● AIM: Extract every one of these rows and reproduce each line verbatim.

Records for locating displayed items

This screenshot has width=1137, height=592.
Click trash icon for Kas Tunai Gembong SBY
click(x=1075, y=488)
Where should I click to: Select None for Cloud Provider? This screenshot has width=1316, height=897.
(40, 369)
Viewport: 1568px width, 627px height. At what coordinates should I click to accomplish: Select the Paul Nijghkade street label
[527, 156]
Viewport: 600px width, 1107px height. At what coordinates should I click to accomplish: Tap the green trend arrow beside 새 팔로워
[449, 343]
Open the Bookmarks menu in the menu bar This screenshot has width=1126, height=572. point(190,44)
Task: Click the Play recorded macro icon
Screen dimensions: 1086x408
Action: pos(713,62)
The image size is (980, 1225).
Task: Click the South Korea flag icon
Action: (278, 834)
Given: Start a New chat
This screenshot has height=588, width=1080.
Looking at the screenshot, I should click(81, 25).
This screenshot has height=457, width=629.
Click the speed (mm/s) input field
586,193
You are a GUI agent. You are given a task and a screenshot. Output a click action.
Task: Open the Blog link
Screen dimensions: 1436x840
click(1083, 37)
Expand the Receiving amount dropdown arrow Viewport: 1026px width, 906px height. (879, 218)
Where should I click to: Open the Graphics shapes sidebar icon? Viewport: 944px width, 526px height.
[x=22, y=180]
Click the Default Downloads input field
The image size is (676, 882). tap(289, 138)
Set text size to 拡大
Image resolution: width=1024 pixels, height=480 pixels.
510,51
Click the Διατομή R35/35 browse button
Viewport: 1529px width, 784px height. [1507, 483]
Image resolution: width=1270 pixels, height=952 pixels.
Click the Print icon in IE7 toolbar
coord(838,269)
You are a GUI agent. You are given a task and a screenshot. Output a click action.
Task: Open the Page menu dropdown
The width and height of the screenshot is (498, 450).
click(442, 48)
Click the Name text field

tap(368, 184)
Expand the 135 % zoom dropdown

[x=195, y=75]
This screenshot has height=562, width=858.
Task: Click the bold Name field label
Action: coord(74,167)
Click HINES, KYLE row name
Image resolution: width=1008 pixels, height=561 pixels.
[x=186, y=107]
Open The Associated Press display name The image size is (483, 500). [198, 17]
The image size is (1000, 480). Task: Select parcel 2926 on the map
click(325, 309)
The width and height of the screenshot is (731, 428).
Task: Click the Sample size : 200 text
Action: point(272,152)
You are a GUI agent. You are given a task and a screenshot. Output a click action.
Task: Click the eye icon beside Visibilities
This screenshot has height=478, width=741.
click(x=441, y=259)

● THE ANSWER:
This screenshot has width=1137, height=592.
Click trash icon for Kas Tunai Gembong SBY
click(x=1075, y=488)
Where should I click to: Select None for Cloud Provider? This screenshot has width=1316, height=897.
(40, 369)
Viewport: 1568px width, 627px height. At what coordinates should I click to accomplish: Select the Paul Nijghkade street label
[527, 156]
Viewport: 600px width, 1107px height. At what coordinates should I click to accomplish: Tap the green trend arrow beside 새 팔로워
[449, 343]
Open the Bookmarks menu in the menu bar This screenshot has width=1126, height=572. point(190,44)
Task: Click the Play recorded macro icon
Screen dimensions: 1086x408
Action: pos(713,62)
The image size is (980, 1225).
Task: Click the South Korea flag icon
Action: (278, 834)
Given: Start a New chat
This screenshot has height=588, width=1080.
Looking at the screenshot, I should click(81, 25).
This screenshot has height=457, width=629.
Click the speed (mm/s) input field
586,193
You are a GUI agent. You are given a task and a screenshot. Output a click action.
Task: Open the Blog link
Screen dimensions: 1436x840
click(1083, 37)
Expand the Receiving amount dropdown arrow Viewport: 1026px width, 906px height. (879, 218)
Where should I click to: Open the Graphics shapes sidebar icon? Viewport: 944px width, 526px height.
[x=22, y=180]
Click the Default Downloads input field
The image size is (676, 882). tap(289, 138)
Set text size to 拡大
Image resolution: width=1024 pixels, height=480 pixels.
510,51
Click the Διατομή R35/35 browse button
Viewport: 1529px width, 784px height. [1507, 483]
Image resolution: width=1270 pixels, height=952 pixels.
Click the Print icon in IE7 toolbar
coord(838,269)
You are a GUI agent. You are given a task and a screenshot. Output a click action.
Task: Open the Page menu dropdown
The width and height of the screenshot is (498, 450).
click(442, 48)
Click the Name text field

tap(368, 184)
Expand the 135 % zoom dropdown

[x=195, y=75]
This screenshot has height=562, width=858.
Task: Click the bold Name field label
Action: coord(74,167)
Click HINES, KYLE row name
Image resolution: width=1008 pixels, height=561 pixels.
[x=186, y=107]
Open The Associated Press display name The image size is (483, 500). [198, 17]
The image size is (1000, 480). Task: Select parcel 2926 on the map
click(325, 309)
The width and height of the screenshot is (731, 428).
Task: Click the Sample size : 200 text
Action: point(272,152)
You are a GUI agent. You are given a task and a screenshot. Output a click action.
Task: Click the eye icon beside Visibilities
This screenshot has height=478, width=741.
click(x=441, y=259)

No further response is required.